* _Source excerpt_:
-- start --
Every two weeks, we find the most interesting data science links from around the web and collect them in Data Science Briefings, the DataMiningApps newsletter. Subscribe now for free if you want to be the first to get up to speed on interesting resources.
- Data Science and Statistics: Diferent Worlds? [YouTube]
In the last few years data science has become an increasingly popular discipline. However within the world of statistics, the ‘big data’ and ‘data scientist’ developments are sometimes labelled as hypes, and ‘data science’ is seen as a rebranding of what should be statistics. One of the often heard criticisms of big data analytics is that there’s a lack of statistical rigour which can lead to the wrong decisions. This talk discusses this topic in depth.
- Play Go Against a Deep Neural Network
Your opponent is a deep convolutional neural network trained to play Go.
- Introducing a new way to visually search on Pinterest
The engineers over at Pinterest show off a new way to search.
-- end --
* _Given instruction A_: Can you write out the data science newsletter excerpt word for word, beginning at the words "Every two weeks, we" and stopping after "on interesting resources."?
* _Given instruction B_: Could you condense the newsletter paragraph that opens "In the last few years data science" into a short bulleted list that keeps its main facts?
The lines after this point are separate material and are unrelated to the data science newsletter excerpt.

* _Material shown_:
-- start --
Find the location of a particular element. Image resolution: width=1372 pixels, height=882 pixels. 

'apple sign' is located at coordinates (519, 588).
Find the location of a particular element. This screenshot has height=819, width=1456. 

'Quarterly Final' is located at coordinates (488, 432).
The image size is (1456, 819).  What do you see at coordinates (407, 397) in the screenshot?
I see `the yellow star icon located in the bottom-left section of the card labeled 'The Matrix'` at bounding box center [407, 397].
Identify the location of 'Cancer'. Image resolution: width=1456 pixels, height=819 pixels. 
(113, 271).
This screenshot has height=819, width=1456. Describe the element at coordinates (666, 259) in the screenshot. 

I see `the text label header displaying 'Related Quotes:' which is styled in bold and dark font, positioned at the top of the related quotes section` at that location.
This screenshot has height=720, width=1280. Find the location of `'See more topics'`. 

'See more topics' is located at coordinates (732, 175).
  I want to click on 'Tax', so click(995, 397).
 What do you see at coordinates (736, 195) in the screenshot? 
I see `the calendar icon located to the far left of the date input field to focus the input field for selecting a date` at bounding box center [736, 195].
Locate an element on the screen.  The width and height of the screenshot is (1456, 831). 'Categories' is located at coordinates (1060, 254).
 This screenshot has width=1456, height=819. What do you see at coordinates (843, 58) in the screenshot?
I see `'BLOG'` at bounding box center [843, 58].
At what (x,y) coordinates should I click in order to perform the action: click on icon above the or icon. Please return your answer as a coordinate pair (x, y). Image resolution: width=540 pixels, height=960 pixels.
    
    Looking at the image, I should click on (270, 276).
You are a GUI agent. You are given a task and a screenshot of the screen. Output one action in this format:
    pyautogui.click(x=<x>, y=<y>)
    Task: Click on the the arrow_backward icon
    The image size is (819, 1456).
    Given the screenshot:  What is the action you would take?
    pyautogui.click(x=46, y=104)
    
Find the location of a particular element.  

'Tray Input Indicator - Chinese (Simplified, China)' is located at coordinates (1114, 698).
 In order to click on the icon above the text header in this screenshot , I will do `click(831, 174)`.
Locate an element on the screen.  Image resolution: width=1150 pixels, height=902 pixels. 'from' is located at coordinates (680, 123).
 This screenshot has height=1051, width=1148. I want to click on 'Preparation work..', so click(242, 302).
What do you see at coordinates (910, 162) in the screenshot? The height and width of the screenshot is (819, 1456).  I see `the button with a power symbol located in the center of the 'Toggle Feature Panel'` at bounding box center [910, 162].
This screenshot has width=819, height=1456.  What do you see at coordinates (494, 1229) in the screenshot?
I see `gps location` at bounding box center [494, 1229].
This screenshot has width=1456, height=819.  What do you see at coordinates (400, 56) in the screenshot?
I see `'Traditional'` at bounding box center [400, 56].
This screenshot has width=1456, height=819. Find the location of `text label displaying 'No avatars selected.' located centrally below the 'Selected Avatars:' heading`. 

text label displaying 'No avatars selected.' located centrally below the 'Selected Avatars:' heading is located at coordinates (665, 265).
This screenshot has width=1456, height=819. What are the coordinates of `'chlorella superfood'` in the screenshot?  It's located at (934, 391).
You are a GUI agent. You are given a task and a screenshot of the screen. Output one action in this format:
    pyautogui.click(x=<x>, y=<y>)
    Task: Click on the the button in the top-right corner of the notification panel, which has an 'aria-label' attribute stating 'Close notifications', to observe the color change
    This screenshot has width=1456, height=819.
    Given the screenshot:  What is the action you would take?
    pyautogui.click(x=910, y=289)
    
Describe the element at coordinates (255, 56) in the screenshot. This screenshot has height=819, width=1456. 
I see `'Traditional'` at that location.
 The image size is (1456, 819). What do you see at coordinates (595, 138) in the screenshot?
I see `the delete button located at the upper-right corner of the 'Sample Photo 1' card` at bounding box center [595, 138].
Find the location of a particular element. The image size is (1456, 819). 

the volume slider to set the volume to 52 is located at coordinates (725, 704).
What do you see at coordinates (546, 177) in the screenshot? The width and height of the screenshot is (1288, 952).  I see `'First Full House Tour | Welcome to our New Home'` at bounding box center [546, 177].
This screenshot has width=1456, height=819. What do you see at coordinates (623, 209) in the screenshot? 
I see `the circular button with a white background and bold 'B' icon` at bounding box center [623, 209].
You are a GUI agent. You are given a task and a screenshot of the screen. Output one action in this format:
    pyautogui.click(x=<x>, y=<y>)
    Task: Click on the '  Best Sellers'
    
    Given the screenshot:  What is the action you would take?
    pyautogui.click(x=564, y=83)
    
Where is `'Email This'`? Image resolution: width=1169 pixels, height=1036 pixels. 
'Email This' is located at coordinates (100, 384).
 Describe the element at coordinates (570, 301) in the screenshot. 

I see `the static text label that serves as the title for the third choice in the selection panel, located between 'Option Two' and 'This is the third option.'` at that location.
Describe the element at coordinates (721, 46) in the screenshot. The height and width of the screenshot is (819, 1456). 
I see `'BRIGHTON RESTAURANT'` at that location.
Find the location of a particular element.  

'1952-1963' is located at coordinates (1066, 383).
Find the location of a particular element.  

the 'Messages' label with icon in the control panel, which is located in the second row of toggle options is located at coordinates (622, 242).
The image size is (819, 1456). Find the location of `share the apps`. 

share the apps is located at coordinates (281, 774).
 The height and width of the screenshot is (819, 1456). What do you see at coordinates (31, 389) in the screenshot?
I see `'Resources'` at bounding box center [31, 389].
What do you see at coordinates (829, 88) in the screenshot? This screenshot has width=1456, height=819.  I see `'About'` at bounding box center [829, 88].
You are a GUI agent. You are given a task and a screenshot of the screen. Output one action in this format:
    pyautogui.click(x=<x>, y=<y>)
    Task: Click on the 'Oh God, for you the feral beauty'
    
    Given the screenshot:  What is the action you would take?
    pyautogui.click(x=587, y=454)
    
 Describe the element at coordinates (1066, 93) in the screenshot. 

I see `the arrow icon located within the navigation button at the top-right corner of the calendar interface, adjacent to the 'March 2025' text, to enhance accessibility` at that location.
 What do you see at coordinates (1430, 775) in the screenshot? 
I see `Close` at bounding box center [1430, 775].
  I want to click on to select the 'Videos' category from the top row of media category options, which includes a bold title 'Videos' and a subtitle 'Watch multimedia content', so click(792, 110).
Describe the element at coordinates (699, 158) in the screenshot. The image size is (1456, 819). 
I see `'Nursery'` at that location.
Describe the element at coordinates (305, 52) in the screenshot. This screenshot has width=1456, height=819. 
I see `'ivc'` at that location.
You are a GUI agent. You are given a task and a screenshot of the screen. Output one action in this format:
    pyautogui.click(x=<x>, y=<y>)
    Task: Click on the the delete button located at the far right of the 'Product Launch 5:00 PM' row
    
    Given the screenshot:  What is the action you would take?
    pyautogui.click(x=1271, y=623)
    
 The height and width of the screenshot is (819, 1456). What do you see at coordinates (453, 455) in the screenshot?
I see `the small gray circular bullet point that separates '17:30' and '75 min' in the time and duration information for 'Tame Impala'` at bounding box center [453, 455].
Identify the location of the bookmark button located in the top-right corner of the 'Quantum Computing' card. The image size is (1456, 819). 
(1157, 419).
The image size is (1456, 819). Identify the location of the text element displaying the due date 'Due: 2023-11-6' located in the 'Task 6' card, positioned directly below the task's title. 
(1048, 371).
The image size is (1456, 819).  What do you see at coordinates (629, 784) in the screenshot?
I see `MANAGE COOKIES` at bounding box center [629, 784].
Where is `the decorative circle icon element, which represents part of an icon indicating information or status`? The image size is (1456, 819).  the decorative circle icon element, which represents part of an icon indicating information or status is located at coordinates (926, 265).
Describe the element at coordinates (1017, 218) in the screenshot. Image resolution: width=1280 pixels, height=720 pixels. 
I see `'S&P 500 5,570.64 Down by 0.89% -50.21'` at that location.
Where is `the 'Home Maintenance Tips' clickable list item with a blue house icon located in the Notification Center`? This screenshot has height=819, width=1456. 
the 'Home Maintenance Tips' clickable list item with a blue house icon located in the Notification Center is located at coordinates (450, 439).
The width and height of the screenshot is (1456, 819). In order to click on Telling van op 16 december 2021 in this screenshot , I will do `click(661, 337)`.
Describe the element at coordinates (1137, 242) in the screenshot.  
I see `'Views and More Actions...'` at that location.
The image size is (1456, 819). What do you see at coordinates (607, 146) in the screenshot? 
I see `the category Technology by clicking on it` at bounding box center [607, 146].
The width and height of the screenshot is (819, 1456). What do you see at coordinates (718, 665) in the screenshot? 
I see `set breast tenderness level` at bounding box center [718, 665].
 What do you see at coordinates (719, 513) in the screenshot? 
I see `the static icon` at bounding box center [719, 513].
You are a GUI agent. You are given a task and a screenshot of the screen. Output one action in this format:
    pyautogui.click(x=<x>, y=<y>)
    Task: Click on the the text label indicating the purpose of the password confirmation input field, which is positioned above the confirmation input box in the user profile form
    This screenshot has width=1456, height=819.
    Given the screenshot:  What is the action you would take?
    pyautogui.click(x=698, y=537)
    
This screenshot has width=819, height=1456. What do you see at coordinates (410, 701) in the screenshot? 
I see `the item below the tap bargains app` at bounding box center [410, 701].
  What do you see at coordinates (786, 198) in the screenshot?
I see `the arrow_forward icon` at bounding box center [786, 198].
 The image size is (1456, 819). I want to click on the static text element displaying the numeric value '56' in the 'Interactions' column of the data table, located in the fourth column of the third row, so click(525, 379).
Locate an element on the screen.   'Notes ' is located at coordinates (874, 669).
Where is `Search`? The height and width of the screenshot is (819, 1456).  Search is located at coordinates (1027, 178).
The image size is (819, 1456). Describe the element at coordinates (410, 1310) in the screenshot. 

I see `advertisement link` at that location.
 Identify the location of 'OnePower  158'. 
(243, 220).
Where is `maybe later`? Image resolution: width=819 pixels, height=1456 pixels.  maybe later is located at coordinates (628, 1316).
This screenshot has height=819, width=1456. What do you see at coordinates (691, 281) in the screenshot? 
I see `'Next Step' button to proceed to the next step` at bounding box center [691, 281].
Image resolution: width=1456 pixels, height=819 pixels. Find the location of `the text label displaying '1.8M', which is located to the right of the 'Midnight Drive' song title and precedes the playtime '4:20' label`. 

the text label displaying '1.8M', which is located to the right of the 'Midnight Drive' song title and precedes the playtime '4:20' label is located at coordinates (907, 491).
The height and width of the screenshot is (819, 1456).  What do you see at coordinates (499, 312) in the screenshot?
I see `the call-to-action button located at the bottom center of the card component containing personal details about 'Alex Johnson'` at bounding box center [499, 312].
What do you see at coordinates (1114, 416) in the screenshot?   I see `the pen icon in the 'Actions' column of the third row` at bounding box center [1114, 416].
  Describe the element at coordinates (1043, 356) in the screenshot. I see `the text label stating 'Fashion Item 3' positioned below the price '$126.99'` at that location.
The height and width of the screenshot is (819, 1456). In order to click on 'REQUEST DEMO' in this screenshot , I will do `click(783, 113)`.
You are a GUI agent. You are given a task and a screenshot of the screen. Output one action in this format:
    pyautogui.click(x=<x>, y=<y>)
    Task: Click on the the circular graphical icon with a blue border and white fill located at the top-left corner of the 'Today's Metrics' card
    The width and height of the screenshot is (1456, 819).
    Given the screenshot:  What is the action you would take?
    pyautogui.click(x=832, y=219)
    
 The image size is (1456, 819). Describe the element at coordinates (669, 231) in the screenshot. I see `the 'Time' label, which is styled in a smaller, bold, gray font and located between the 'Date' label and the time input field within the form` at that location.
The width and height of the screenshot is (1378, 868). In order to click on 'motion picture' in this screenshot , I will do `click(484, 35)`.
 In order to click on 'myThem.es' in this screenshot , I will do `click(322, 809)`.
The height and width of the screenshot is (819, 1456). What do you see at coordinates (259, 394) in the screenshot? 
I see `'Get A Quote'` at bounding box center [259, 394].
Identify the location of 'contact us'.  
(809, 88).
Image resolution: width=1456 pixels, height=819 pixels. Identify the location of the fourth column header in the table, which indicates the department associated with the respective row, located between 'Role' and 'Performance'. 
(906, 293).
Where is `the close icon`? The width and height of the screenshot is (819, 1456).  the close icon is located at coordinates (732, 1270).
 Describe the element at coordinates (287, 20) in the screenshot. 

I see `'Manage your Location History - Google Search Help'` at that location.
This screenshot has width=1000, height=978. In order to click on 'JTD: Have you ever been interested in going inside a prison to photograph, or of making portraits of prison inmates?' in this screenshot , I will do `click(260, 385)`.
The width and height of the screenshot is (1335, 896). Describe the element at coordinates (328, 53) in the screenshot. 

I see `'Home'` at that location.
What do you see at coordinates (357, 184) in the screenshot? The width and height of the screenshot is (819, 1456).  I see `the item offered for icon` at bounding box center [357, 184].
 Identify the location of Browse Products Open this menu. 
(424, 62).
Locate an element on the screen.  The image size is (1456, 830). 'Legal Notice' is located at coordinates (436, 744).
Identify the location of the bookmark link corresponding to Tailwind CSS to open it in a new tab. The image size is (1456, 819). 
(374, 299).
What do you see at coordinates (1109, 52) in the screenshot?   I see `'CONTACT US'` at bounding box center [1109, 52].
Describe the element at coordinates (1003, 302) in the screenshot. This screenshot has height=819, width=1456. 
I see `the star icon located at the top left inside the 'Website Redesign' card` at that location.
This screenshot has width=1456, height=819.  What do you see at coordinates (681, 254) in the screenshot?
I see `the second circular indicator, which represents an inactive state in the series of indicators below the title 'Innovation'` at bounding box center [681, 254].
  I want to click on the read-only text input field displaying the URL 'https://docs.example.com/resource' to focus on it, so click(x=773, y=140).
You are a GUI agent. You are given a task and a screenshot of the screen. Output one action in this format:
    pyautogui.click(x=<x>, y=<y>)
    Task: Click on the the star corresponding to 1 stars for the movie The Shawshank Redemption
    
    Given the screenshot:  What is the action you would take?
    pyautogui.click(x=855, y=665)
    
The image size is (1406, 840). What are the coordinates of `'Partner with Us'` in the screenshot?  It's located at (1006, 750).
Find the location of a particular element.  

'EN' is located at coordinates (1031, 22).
-- end --
* _Response A_:
Every two weeks, we find the most interesting data science links from around the web and collect them in Data Science Briefings, the DataMiningApps newsletter. Subscribe now for free if you want to be the first to get up to speed on interesting resources.

* _Response B_:
- Data science has become an increasingly popular discipline in recent years.
- In statistics, the "big data" and "data scientist" developments are sometimes labeled hypes, and data science is seen as a rebranding of statistics.
- A frequent criticism is that big data analytics lacks statistical rigor, which can lead to wrong decisions.
- The talk discusses this topic in depth.